#### Materials provided ####
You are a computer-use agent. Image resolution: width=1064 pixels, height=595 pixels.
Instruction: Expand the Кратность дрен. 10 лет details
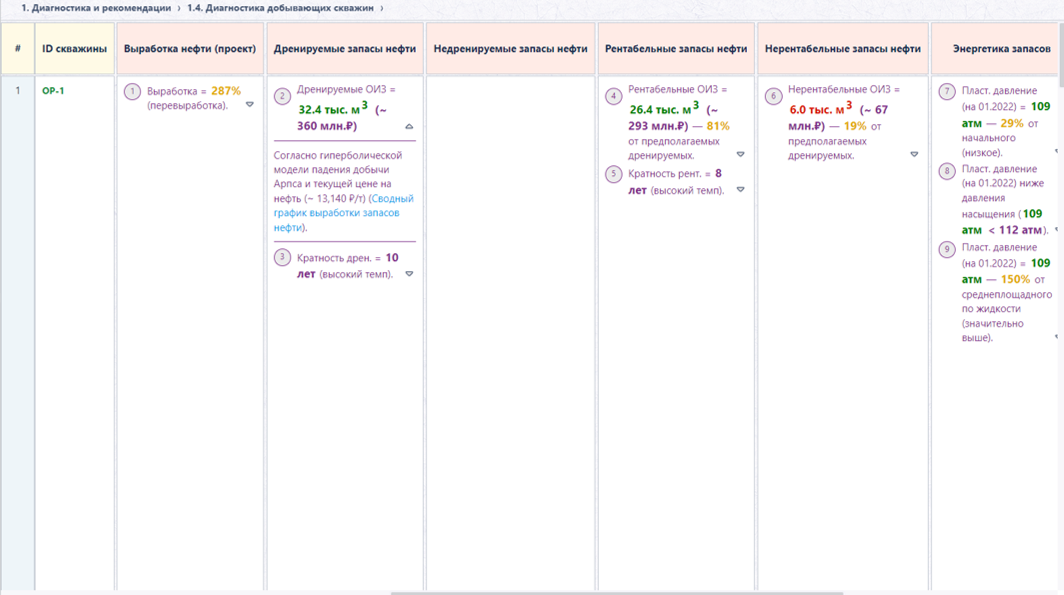[x=409, y=274]
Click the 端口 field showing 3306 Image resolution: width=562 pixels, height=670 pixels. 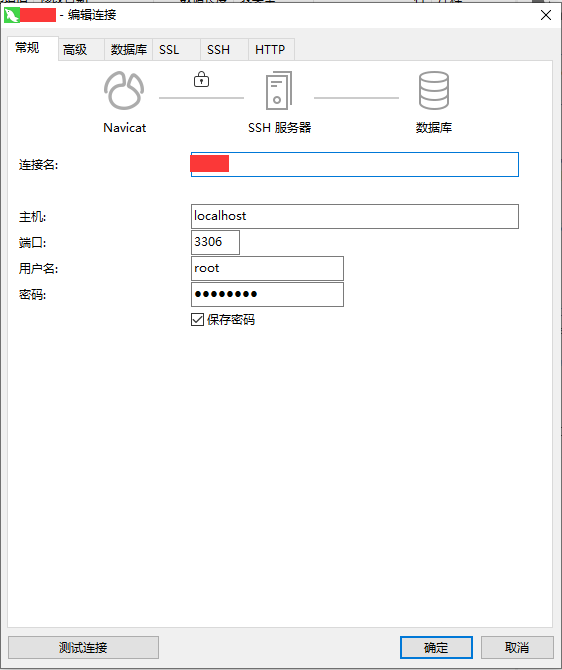pos(215,242)
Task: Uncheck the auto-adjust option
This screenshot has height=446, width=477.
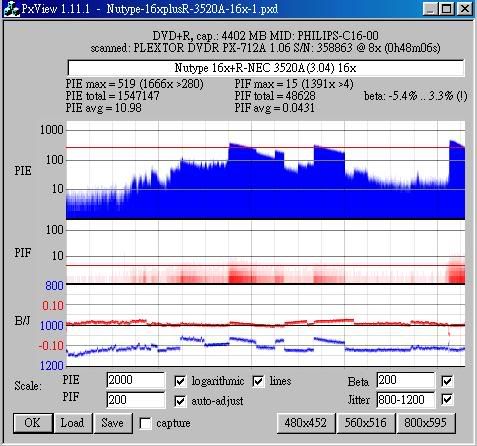Action: [180, 401]
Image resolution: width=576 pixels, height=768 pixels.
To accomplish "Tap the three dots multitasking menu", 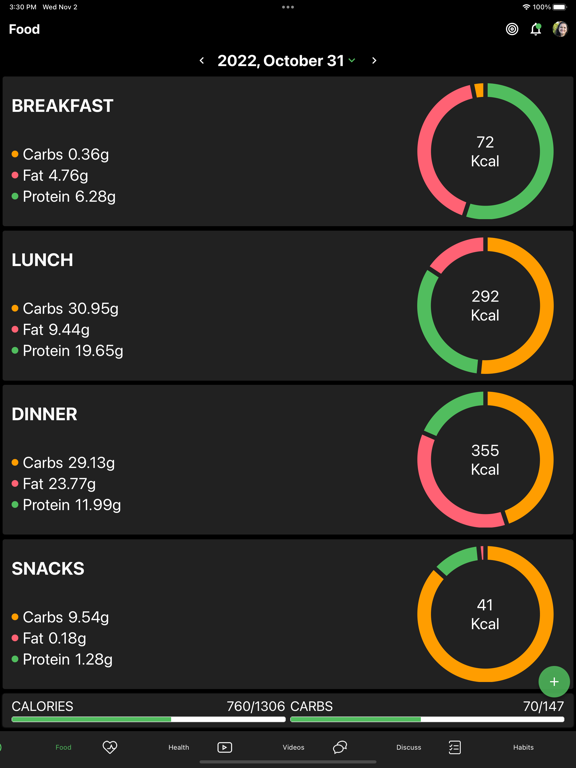I will tap(288, 7).
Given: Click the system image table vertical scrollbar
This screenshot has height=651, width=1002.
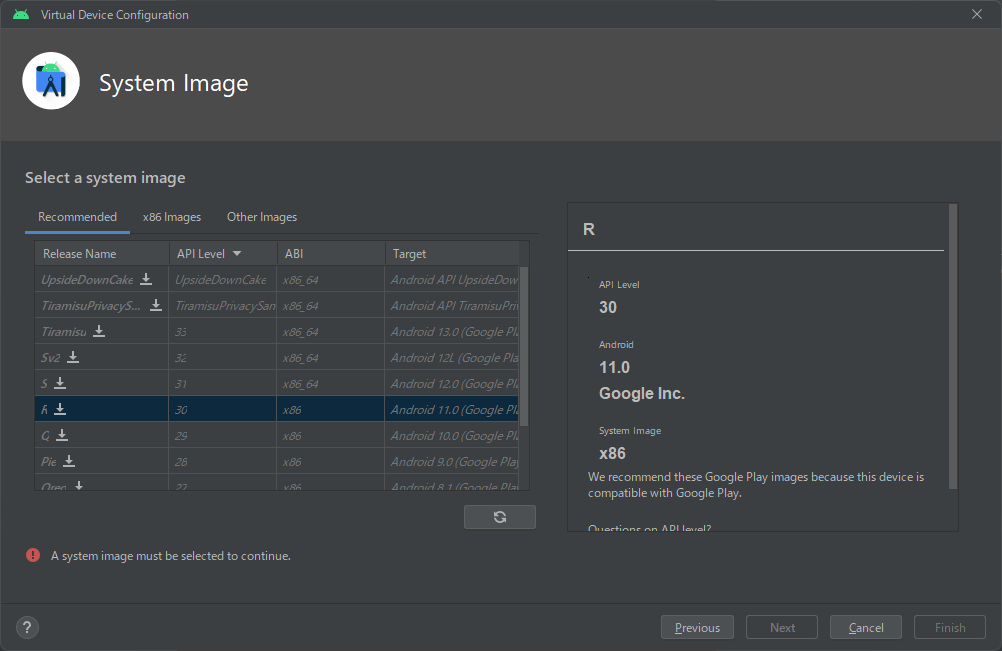Looking at the screenshot, I should 524,345.
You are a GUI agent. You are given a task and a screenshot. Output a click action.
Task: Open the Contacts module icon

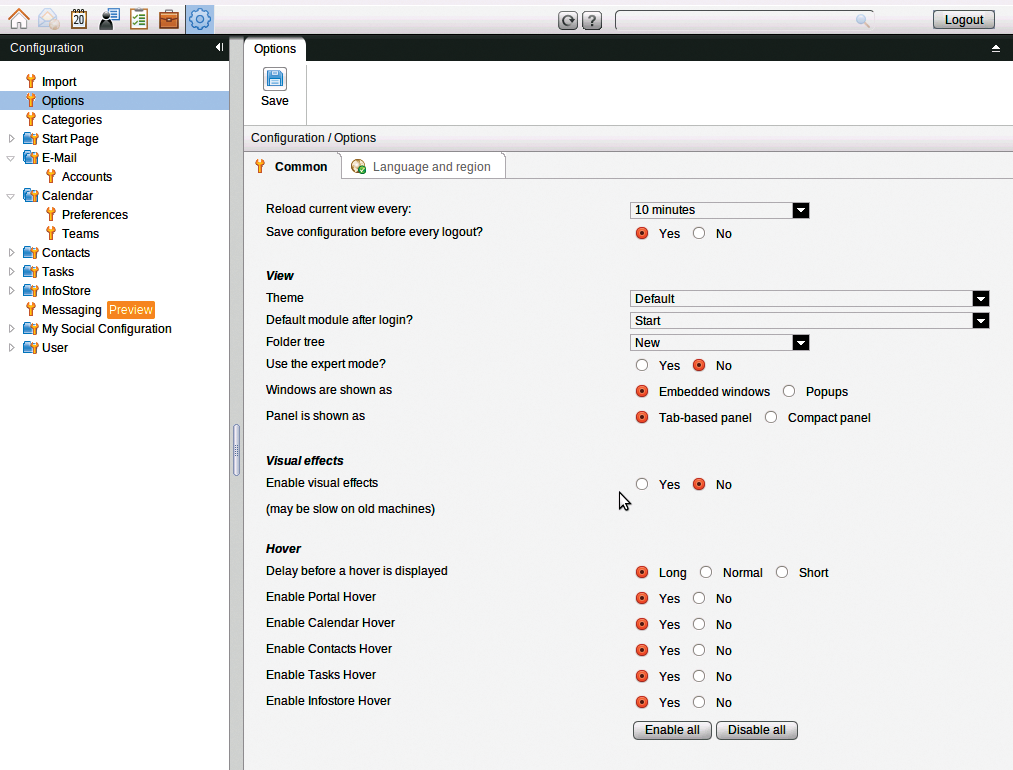(109, 19)
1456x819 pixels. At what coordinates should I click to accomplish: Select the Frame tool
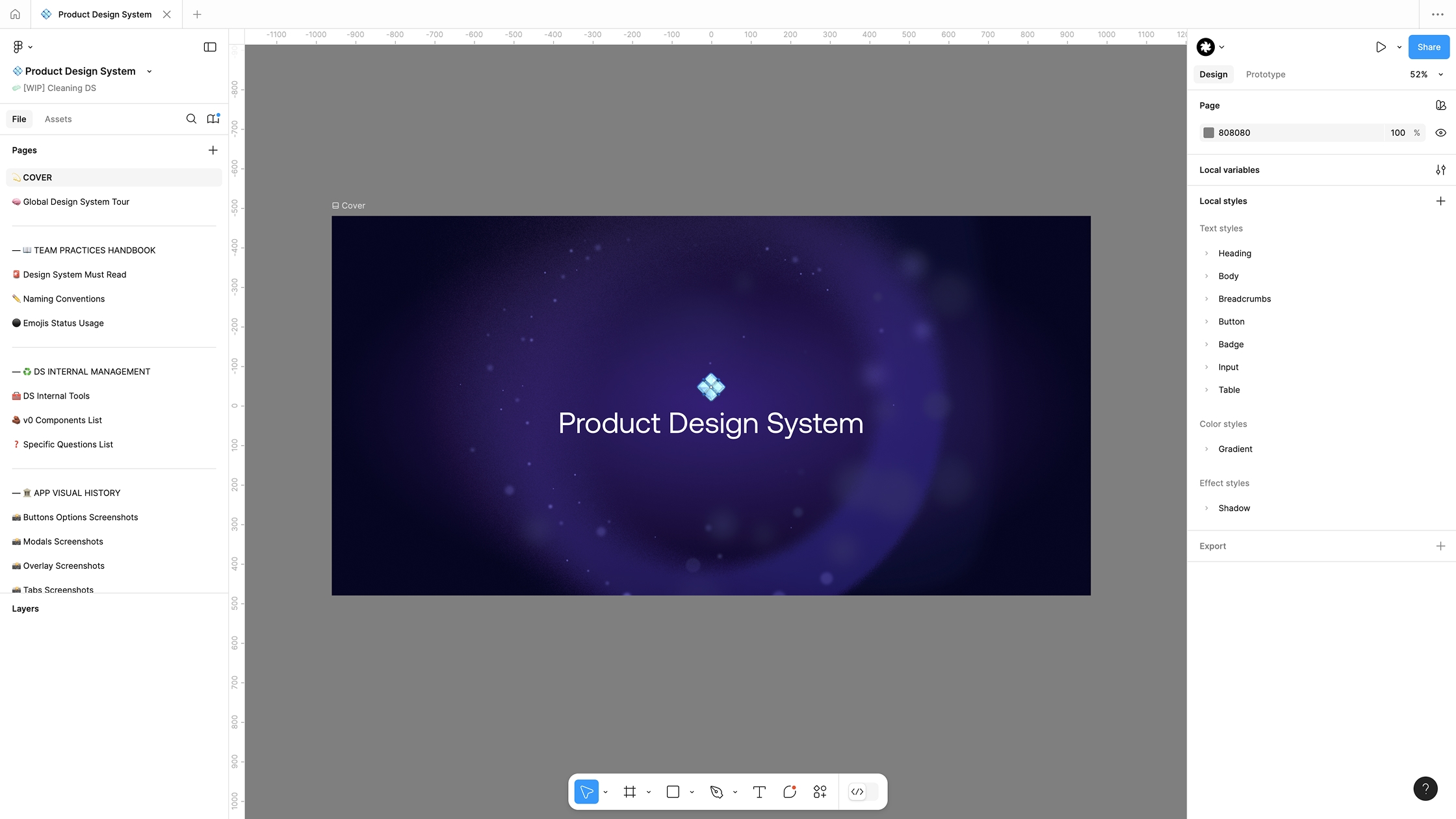[629, 792]
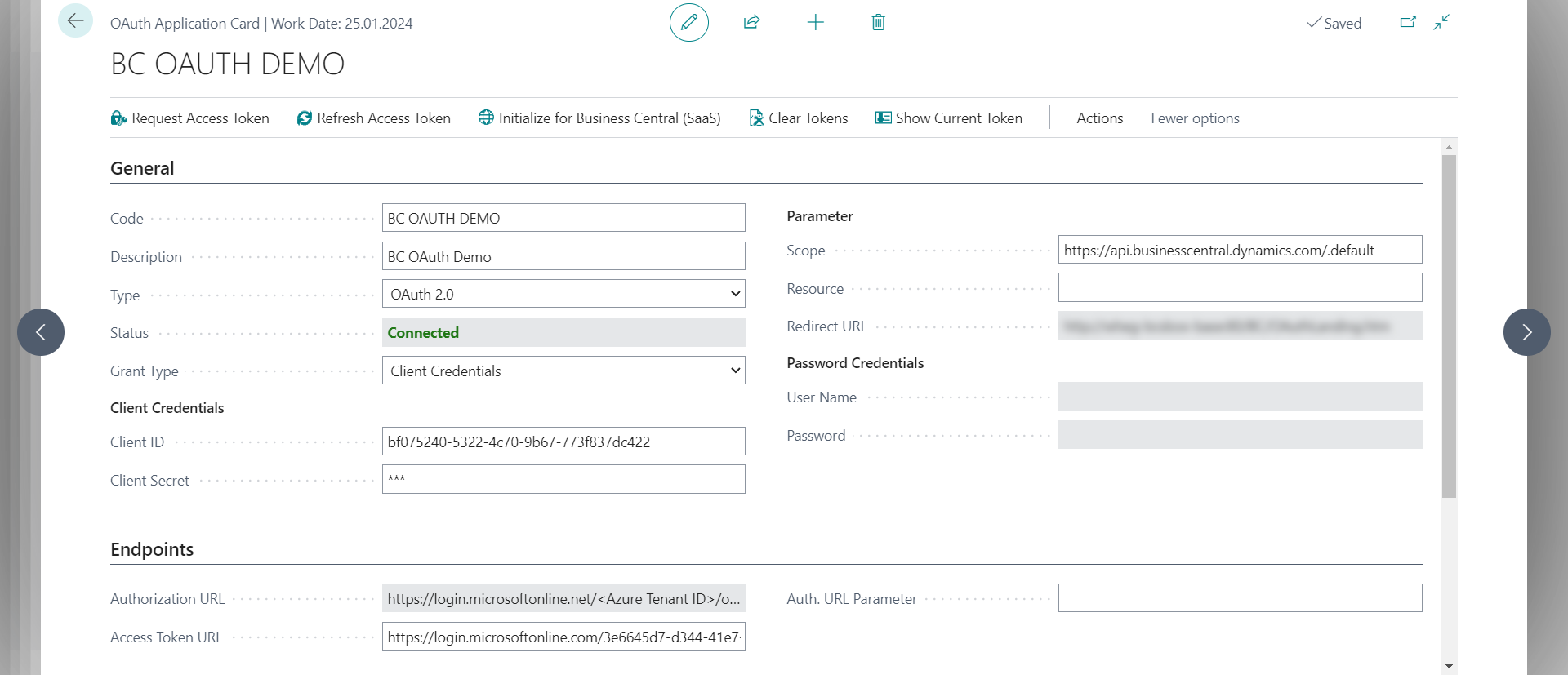1568x675 pixels.
Task: Click Fewer options
Action: click(1195, 118)
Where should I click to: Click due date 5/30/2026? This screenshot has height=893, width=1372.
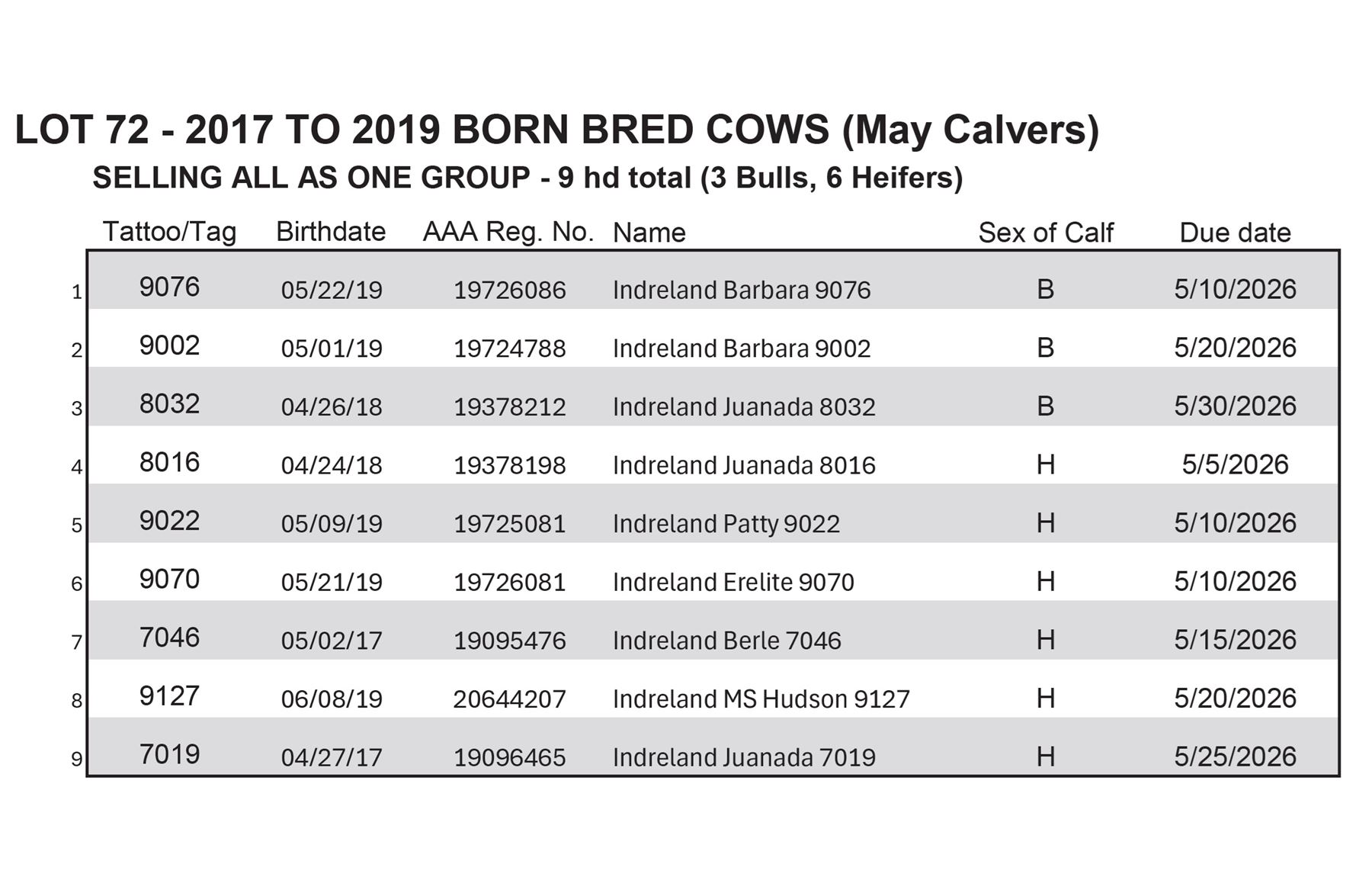click(x=1235, y=406)
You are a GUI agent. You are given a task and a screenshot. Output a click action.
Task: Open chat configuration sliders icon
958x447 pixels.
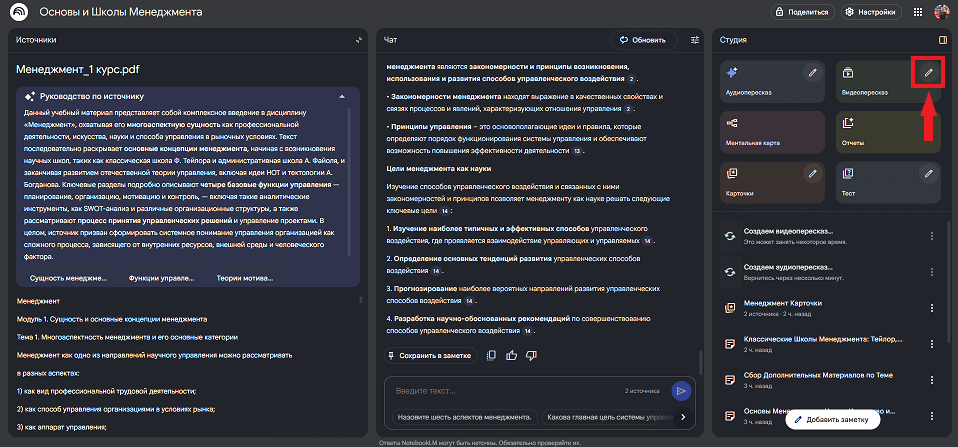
####
- [Problem description]: Set down again, word for word, the data starting with the line that contains "1456x819 pixels. At" and going on through the end of the data, leaving out the pictures.

- [Response to this task]:
1456x819 pixels. At what coordinates should I click to accomplish: Select the Frame tool
[629, 792]
1568x675 pixels.
Task: Click Fewer options
Action: click(1195, 118)
Where should I click to: Click due date 5/30/2026? This screenshot has height=893, width=1372.
click(x=1235, y=406)
You are a GUI agent. You are given a task and a screenshot. Output a click action.
Task: Open chat configuration sliders icon
958x447 pixels.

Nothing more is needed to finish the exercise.